Betty Neuman developed the Health Care Systems Model as an organizing framework for
students to understand client's needs within a holistic viewpoint (l972). In the Neuman Systems
Model the environment is defined as all internal and external influences surrounding an affecting
the client system. The client's interaction with the environment is reciprocal. This model links
person, environment, health, and nursing. It is an model of an open system in which persons and
their environment are in dynamic interaction (l989). For Neuman optimal system stability is the
best possible health state when all system variables are in balance within the client system. The
major goal of nursing in the Neuman System Model is to keep the client esteem stable through
accurate assessment of actual and potential stressors, followed by implementation of appropriate
interventions. Three intervention modalities are suggested:

Primary Prevention

Secondary Prevention

Tertiary Prevention

These prevention-as-intervention modalities are used to direct nursing actions. Primary


prevention strategies are implemented to strengthen the client's defenses - i.e. might include
giving immunizations, supporting positive coping strategies and providing health education
programs. Secondary prevention strategies are implemented once health problems have
developed, or symptoms have occurred. Early case finding (such as screenings at health fairs)
followed by appropriate referrals, counseling about high-risk behaviors, and the use of
medications and treatments. Tertiary prevention strategies assist clients in rehabilitation. It
provides for readaption, and reeducation. It is initiated after treatment when there is some degree
of system stability. The goal is optimal functioning, given the clients health status.

Caplan (l964) developed guiding principles for community mental health, combining Public Health
principles with Psychiatric principles. This became "Preventive Psychiatry. Just as in the
theoretical frameworks you have just read, Caplan saw the community as the client rather than
the individual, and the focus of practice is promoting mental health. Caplan used the terms
primary prevention, secondary prevention and tertiary prevention when identifying mental
health activities in the community.

In Preventive psychiatry:

Primary Prevention: refers to activities directed at reducing the incidence of mental disorder
within a population. Aggregates (population groups) at risk of developing an identified mental
disorder and environmental factors that may contribute to that risk are targeted. Population-
focused practice refers to the target population to which the intervention is directed . Primary
prevention does not seed to prevent a specific person from developing a mental disorder. Rather,
it reduces the risk for aggregates within a population through health promotion. Examples of
primary prevention would be:

Teaching classes on stress management to factory workers.
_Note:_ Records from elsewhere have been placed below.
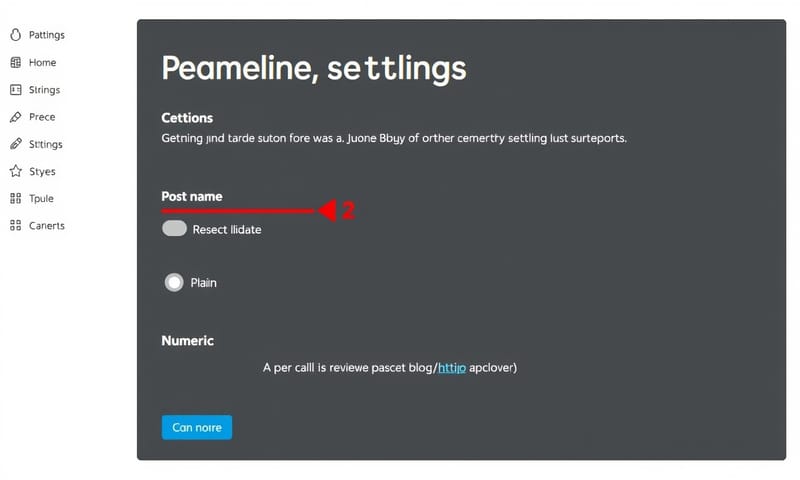Click the Home grid icon

[15, 62]
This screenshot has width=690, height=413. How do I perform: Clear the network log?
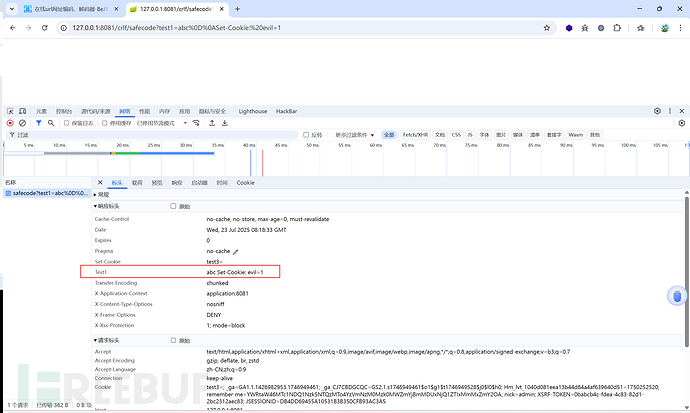(x=23, y=123)
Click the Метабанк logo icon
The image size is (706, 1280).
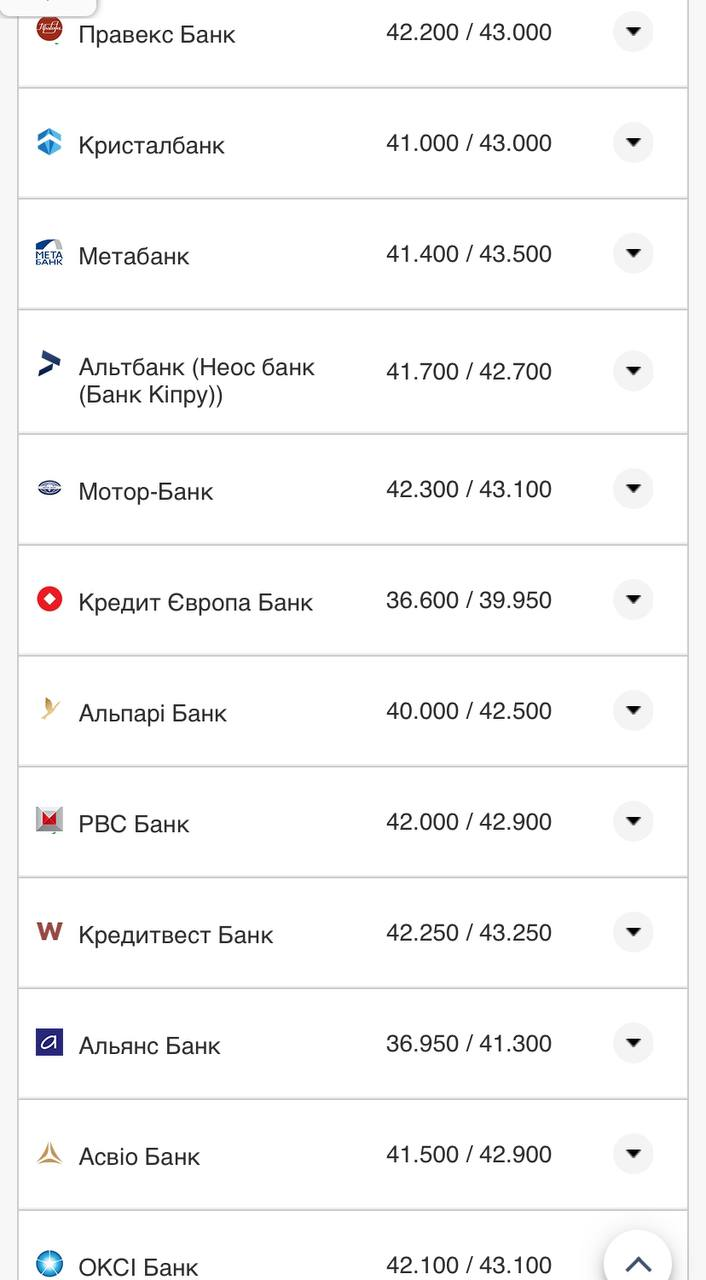pyautogui.click(x=49, y=253)
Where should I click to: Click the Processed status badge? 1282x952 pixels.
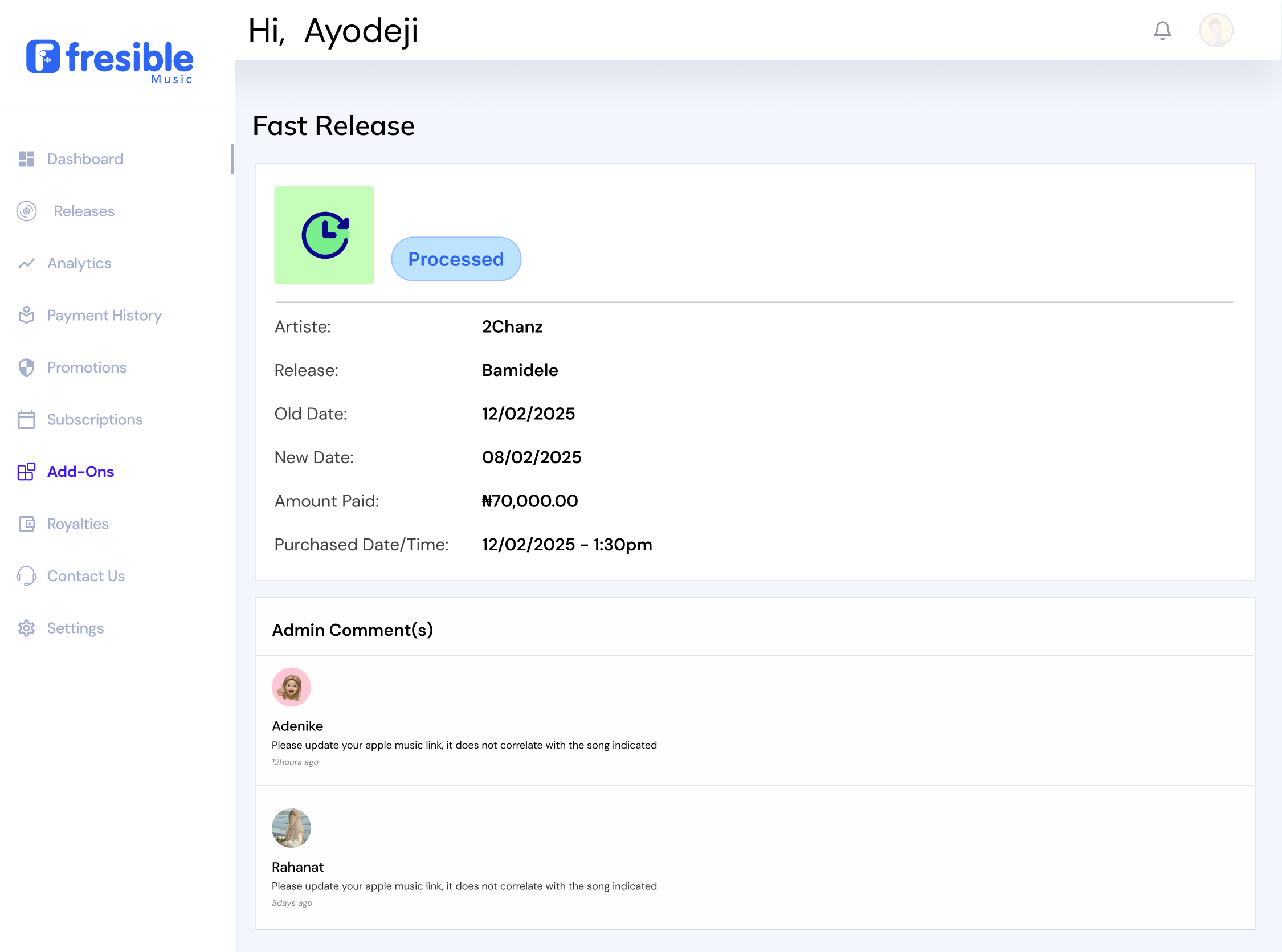click(456, 259)
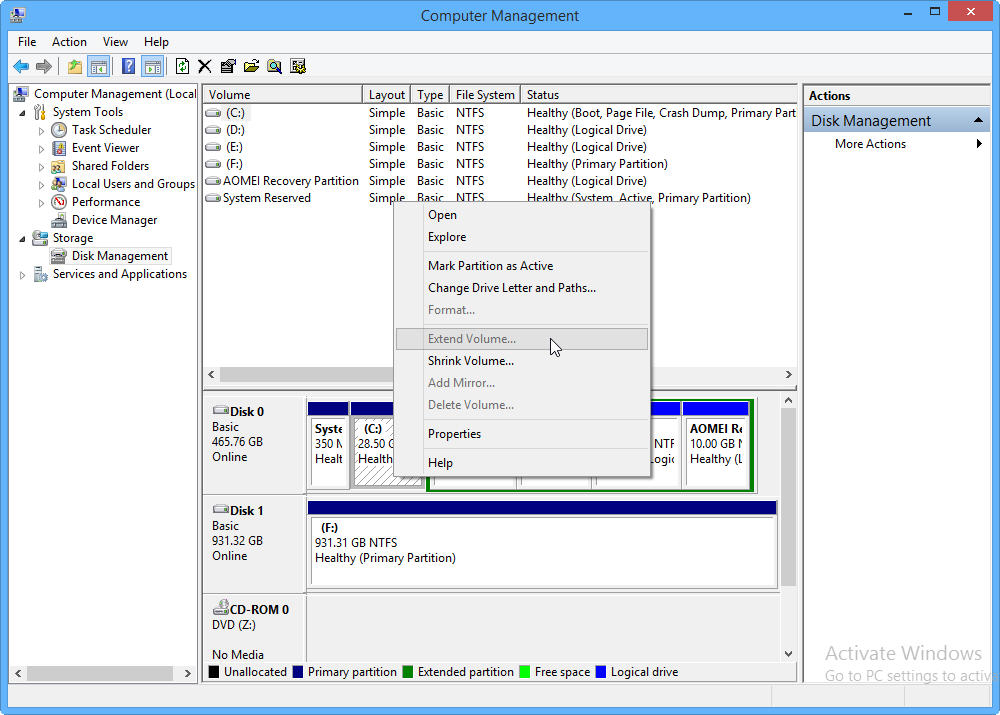
Task: Open the Action menu in menu bar
Action: pyautogui.click(x=69, y=42)
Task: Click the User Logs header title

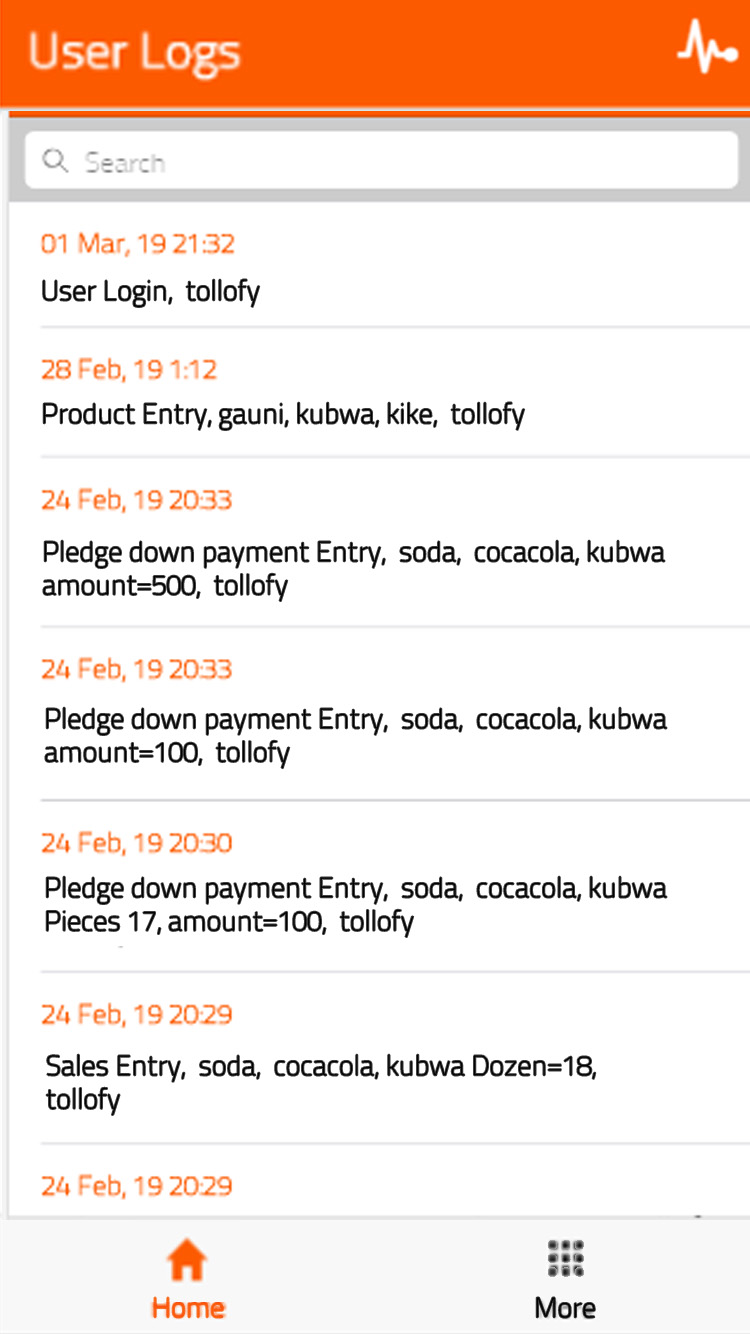Action: pos(134,52)
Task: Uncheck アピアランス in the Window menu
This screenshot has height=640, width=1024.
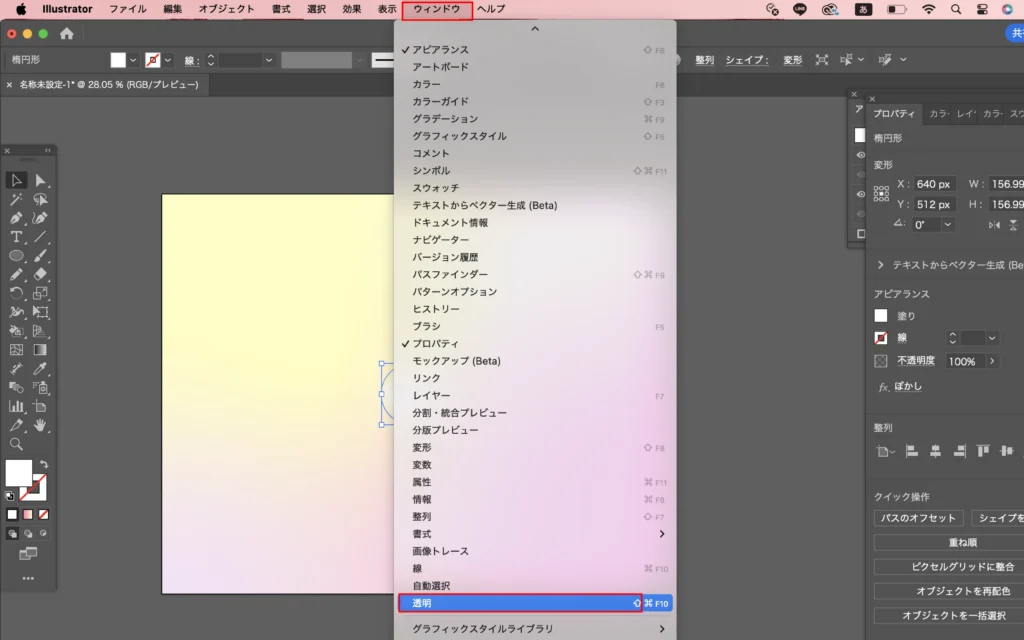Action: tap(440, 50)
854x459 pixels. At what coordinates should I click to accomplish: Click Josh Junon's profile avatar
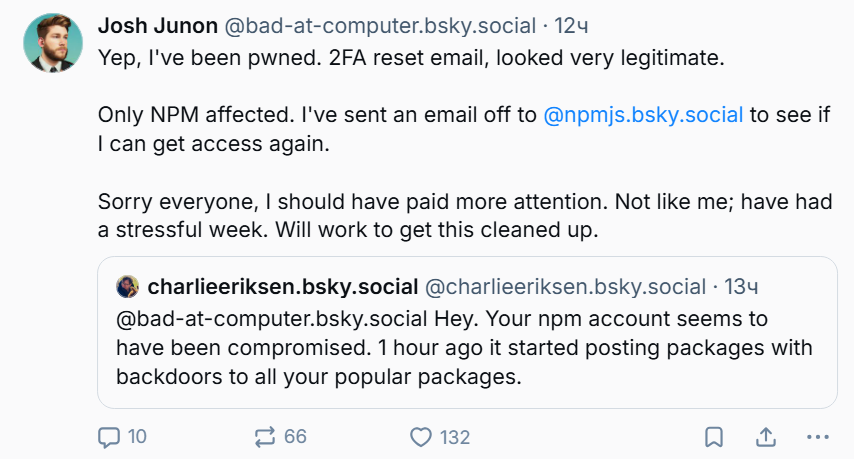click(52, 43)
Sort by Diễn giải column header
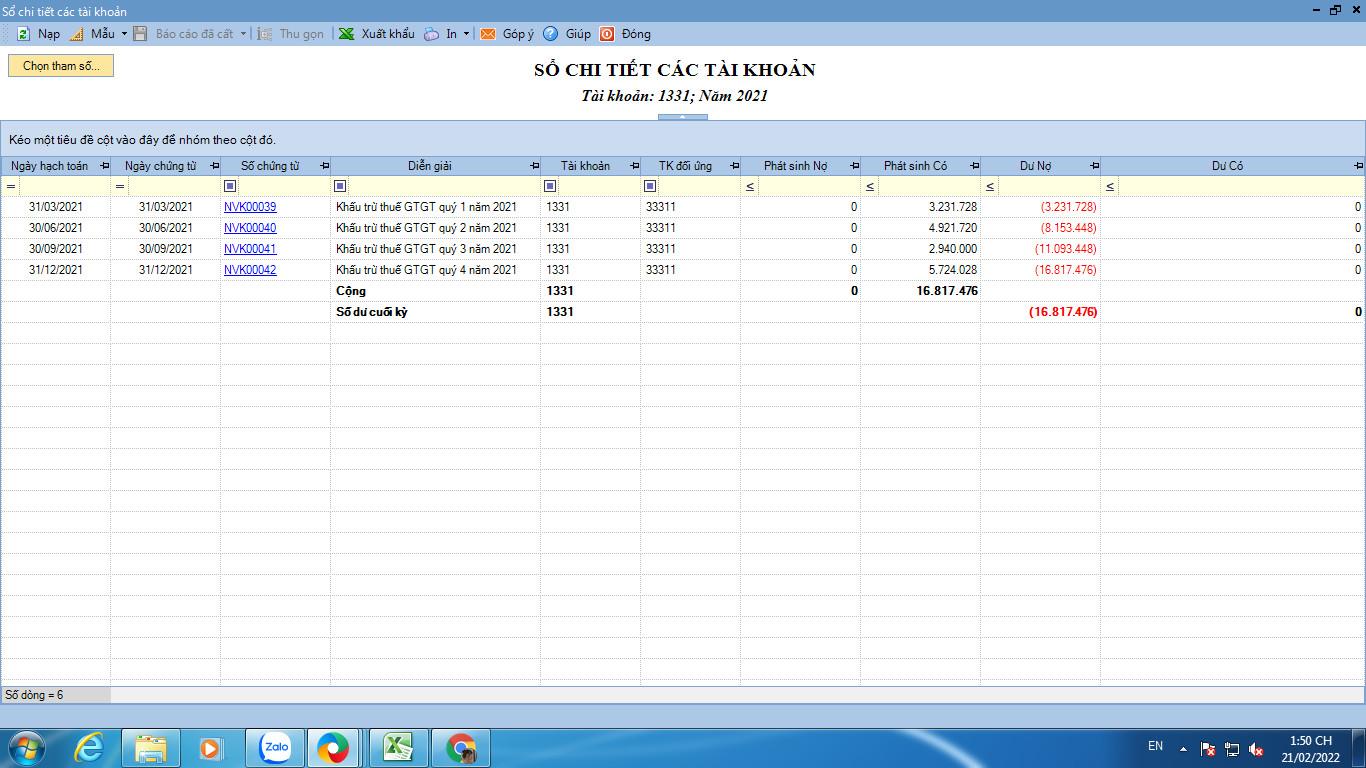Screen dimensions: 1366x768 pos(430,166)
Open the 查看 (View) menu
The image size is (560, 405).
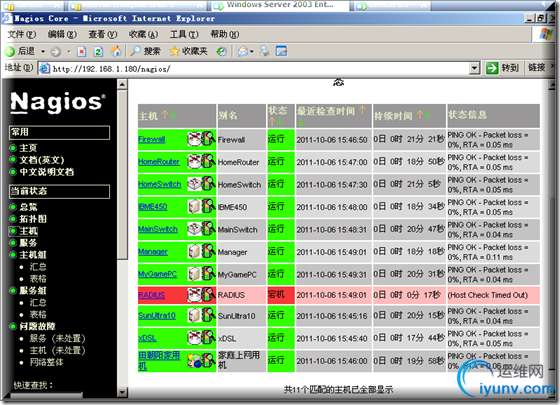coord(102,34)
Conducting support groups for children moving from a small elementary

School to a large consolidated high school

Secondary Prevention: refers to activities directed at reducing the prevalence of mental


disorders by shortening the duration of a sufficient number of established cases (You may want to
skip forward to the Epidemiology module for the definitions of incidence and prevalence). This
reduction is achieved by encouraging early referrals, decreasing barriers to early diagnosis and
providing effective, timely treatment. Examples are:

Staffing a women's crisis center hotline

Screening clients with chronic, debilitating physical illness for depression.

Tertiary Prevention: activities are aimed at reducing the residual defects that are associated with
mental disorders. Sometimes this might be referred to as psychiatric rehabilitation services.
Examples are:

Medication management groups for Seriously Mentally Ill clients.

Monitoring the effectiveness of aftercare services in community mental health centers.

The services provided in this public health model are based on community needs assessment.
Local community mental health centers regularly collect data on the people they serve. This data
is used to identify and determine priorities for high-risk aggregates and to design and implement
appropriate interventions.

In the Levels of Prevention exercise, there are several mental health related items, so you can
apply Caplan's theoretical framework.